Items from a dataset:

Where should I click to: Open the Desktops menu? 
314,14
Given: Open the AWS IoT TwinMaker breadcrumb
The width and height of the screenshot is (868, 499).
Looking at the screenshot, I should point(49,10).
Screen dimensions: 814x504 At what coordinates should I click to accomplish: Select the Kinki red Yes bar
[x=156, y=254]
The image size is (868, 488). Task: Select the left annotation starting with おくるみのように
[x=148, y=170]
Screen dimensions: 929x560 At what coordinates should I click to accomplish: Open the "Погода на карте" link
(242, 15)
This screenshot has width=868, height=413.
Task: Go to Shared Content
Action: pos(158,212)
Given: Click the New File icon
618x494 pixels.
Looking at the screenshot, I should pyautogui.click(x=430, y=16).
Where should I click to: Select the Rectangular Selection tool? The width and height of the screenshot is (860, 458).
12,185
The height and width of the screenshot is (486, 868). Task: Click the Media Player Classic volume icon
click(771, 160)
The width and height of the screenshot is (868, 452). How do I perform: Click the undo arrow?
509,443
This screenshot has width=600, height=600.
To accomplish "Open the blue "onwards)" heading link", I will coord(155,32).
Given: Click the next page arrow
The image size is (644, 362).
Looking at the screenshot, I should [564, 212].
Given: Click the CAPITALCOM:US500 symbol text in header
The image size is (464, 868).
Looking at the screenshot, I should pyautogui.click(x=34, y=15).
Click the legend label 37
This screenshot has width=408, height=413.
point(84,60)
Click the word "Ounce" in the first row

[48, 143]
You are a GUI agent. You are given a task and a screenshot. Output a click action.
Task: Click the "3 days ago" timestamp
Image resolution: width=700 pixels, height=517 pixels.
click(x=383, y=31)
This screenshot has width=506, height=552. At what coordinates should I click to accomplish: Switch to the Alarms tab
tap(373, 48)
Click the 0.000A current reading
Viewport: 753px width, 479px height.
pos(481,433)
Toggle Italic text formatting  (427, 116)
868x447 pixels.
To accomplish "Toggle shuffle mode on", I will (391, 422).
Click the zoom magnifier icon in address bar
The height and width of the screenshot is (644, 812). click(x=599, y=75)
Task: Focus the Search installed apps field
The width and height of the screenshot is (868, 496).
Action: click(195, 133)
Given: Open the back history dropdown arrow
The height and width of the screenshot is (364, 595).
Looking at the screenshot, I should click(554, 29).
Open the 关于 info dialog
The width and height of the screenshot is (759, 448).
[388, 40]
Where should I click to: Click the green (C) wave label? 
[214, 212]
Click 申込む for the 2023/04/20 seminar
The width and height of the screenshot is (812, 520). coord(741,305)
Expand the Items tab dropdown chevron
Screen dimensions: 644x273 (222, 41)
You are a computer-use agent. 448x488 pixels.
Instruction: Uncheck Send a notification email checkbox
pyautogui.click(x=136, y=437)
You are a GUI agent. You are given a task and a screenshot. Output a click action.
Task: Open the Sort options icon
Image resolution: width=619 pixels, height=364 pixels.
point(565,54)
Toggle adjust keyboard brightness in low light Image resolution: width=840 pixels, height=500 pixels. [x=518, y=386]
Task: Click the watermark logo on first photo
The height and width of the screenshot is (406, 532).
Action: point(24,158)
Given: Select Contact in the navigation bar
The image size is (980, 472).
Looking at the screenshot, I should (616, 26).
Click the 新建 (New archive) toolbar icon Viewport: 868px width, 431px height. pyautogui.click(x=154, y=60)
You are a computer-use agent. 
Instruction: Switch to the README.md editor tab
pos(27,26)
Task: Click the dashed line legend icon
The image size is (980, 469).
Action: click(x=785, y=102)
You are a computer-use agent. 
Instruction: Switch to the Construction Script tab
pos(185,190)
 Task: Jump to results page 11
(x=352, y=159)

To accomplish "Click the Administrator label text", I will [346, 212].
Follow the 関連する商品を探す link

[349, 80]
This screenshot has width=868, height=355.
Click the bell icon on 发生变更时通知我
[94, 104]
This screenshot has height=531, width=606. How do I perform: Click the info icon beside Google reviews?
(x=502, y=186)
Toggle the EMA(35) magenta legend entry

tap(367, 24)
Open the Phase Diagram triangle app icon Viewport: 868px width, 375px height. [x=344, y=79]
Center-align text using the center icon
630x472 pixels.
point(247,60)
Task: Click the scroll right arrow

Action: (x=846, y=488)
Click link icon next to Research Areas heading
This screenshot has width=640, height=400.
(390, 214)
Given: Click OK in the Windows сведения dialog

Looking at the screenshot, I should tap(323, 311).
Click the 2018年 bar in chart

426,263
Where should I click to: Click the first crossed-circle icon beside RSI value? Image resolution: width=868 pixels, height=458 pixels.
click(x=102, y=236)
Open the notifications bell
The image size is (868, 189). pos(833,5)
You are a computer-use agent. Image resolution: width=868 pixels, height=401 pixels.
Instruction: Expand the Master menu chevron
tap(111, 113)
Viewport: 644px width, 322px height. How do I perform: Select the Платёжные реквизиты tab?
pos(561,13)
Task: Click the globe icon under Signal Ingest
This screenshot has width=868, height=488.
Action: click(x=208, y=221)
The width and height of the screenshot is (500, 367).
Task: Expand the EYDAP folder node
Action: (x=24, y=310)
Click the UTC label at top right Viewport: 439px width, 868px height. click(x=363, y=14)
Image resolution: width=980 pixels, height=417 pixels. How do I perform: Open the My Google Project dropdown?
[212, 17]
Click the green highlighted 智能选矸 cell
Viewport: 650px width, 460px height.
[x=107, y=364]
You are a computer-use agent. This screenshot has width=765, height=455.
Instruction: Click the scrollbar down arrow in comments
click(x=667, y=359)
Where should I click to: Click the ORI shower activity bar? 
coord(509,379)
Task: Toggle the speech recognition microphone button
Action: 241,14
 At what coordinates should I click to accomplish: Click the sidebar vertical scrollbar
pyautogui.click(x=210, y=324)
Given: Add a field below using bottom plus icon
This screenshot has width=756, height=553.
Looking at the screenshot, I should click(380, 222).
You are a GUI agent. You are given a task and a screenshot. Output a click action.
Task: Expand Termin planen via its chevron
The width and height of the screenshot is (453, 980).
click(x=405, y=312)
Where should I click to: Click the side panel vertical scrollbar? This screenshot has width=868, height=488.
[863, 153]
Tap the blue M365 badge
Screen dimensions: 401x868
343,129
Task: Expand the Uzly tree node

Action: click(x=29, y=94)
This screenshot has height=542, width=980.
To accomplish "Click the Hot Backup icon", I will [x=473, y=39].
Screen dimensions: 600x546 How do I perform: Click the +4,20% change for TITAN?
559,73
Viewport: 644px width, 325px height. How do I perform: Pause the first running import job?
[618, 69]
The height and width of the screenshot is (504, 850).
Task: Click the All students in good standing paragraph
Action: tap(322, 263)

WHAT IS NEEDED: Return every record exactly as it was given.

RESPONSE BOX:
Where should I click to: Open the Desktops menu? 
314,14
Given: Open the AWS IoT TwinMaker breadcrumb
The width and height of the screenshot is (868, 499).
Looking at the screenshot, I should point(49,10).
Screen dimensions: 814x504 At what coordinates should I click to accomplish: Select the Kinki red Yes bar
[x=156, y=254]
The image size is (868, 488). Task: Select the left annotation starting with おくるみのように
[x=148, y=170]
Screen dimensions: 929x560 At what coordinates should I click to accomplish: Open the "Погода на карте" link
(242, 15)
This screenshot has width=868, height=413.
Task: Go to Shared Content
Action: pos(158,212)
Given: Click the New File icon
618x494 pixels.
Looking at the screenshot, I should pyautogui.click(x=430, y=16).
Where should I click to: Select the Rectangular Selection tool? The width and height of the screenshot is (860, 458).
12,185
The height and width of the screenshot is (486, 868). Task: Click the Media Player Classic volume icon
click(771, 160)
The width and height of the screenshot is (868, 452). How do I perform: Click the undo arrow?
509,443
This screenshot has width=600, height=600.
To accomplish "Open the blue "onwards)" heading link", I will coord(155,32).
Given: Click the next page arrow
The image size is (644, 362).
Looking at the screenshot, I should [564, 212].
Given: Click the CAPITALCOM:US500 symbol text in header
The image size is (464, 868).
Looking at the screenshot, I should pyautogui.click(x=34, y=15).
Click the legend label 37
This screenshot has width=408, height=413.
point(84,60)
Click the word "Ounce" in the first row

[48, 143]
You are a GUI agent. You are given a task and a screenshot. Output a click action.
Task: Click the "3 days ago" timestamp
Image resolution: width=700 pixels, height=517 pixels.
click(x=383, y=31)
This screenshot has width=506, height=552. At what coordinates should I click to accomplish: Switch to the Alarms tab
tap(373, 48)
Click the 0.000A current reading
Viewport: 753px width, 479px height.
pos(481,433)
Toggle Italic text formatting  (427, 116)
868x447 pixels.
To accomplish "Toggle shuffle mode on", I will (391, 422).
Click the zoom magnifier icon in address bar
The height and width of the screenshot is (644, 812). click(x=599, y=75)
Task: Focus the Search installed apps field
The width and height of the screenshot is (868, 496).
Action: click(195, 133)
Given: Open the back history dropdown arrow
The height and width of the screenshot is (364, 595).
Looking at the screenshot, I should click(554, 29).
Open the 关于 info dialog
The width and height of the screenshot is (759, 448).
[388, 40]
Where should I click to: Click the green (C) wave label? 
[214, 212]
Click 申込む for the 2023/04/20 seminar
The width and height of the screenshot is (812, 520). coord(741,305)
Expand the Items tab dropdown chevron
Screen dimensions: 644x273 (222, 41)
You are a computer-use agent. 448x488 pixels.
Instruction: Uncheck Send a notification email checkbox
pyautogui.click(x=136, y=437)
You are a GUI agent. You are given a task and a screenshot. Output a click action.
Task: Open the Sort options icon
Image resolution: width=619 pixels, height=364 pixels.
point(565,54)
Toggle adjust keyboard brightness in low light Image resolution: width=840 pixels, height=500 pixels. [x=518, y=386]
Task: Click the watermark logo on first photo
The height and width of the screenshot is (406, 532).
Action: point(24,158)
Given: Select Contact in the navigation bar
The image size is (980, 472).
Looking at the screenshot, I should (616, 26).
Click the 新建 (New archive) toolbar icon Viewport: 868px width, 431px height. pyautogui.click(x=154, y=60)
You are a computer-use agent. 
Instruction: Switch to the README.md editor tab
pos(27,26)
Task: Click the dashed line legend icon
The image size is (980, 469).
Action: click(x=785, y=102)
You are a computer-use agent. 
Instruction: Switch to the Construction Script tab
pos(185,190)
 Task: Jump to results page 11
(x=352, y=159)

To accomplish "Click the Administrator label text", I will [346, 212].
Follow the 関連する商品を探す link

[349, 80]
This screenshot has width=868, height=355.
Click the bell icon on 发生变更时通知我
[94, 104]
This screenshot has height=531, width=606. How do I perform: Click the info icon beside Google reviews?
(x=502, y=186)
Toggle the EMA(35) magenta legend entry

tap(367, 24)
Open the Phase Diagram triangle app icon Viewport: 868px width, 375px height. [x=344, y=79]
Center-align text using the center icon
630x472 pixels.
point(247,60)
Task: Click the scroll right arrow

Action: (x=846, y=488)
Click link icon next to Research Areas heading
This screenshot has width=640, height=400.
(390, 214)
Given: Click OK in the Windows сведения dialog

Looking at the screenshot, I should tap(323, 311).
Click the 2018年 bar in chart

426,263
Where should I click to: Click the first crossed-circle icon beside RSI value? Image resolution: width=868 pixels, height=458 pixels.
click(x=102, y=236)
Open the notifications bell
The image size is (868, 189). pos(833,5)
You are a computer-use agent. Image resolution: width=868 pixels, height=401 pixels.
Instruction: Expand the Master menu chevron
tap(111, 113)
Viewport: 644px width, 322px height. How do I perform: Select the Платёжные реквизиты tab?
pos(561,13)
Task: Click the globe icon under Signal Ingest
This screenshot has width=868, height=488.
Action: click(x=208, y=221)
The width and height of the screenshot is (500, 367).
Task: Expand the EYDAP folder node
Action: (x=24, y=310)
Click the UTC label at top right Viewport: 439px width, 868px height. click(x=363, y=14)
Image resolution: width=980 pixels, height=417 pixels. How do I perform: Open the My Google Project dropdown?
[212, 17]
Click the green highlighted 智能选矸 cell
Viewport: 650px width, 460px height.
[x=107, y=364]
You are a computer-use agent. This screenshot has width=765, height=455.
Instruction: Click the scrollbar down arrow in comments
click(x=667, y=359)
Where should I click to: Click the ORI shower activity bar? 
coord(509,379)
Task: Toggle the speech recognition microphone button
Action: 241,14
 At what coordinates should I click to accomplish: Click the sidebar vertical scrollbar
pyautogui.click(x=210, y=324)
Given: Add a field below using bottom plus icon
This screenshot has width=756, height=553.
Looking at the screenshot, I should click(380, 222).
You are a GUI agent. You are given a task and a screenshot. Output a click action.
Task: Expand Termin planen via its chevron
The width and height of the screenshot is (453, 980).
click(x=405, y=312)
Where should I click to: Click the side panel vertical scrollbar? This screenshot has width=868, height=488.
[863, 153]
Tap the blue M365 badge
Screen dimensions: 401x868
343,129
Task: Expand the Uzly tree node

Action: click(x=29, y=94)
This screenshot has height=542, width=980.
To accomplish "Click the Hot Backup icon", I will [x=473, y=39].
Screen dimensions: 600x546 How do I perform: Click the +4,20% change for TITAN?
559,73
Viewport: 644px width, 325px height. How do I perform: Pause the first running import job?
[618, 69]
The height and width of the screenshot is (504, 850).
Task: Click the All students in good standing paragraph
Action: tap(322, 263)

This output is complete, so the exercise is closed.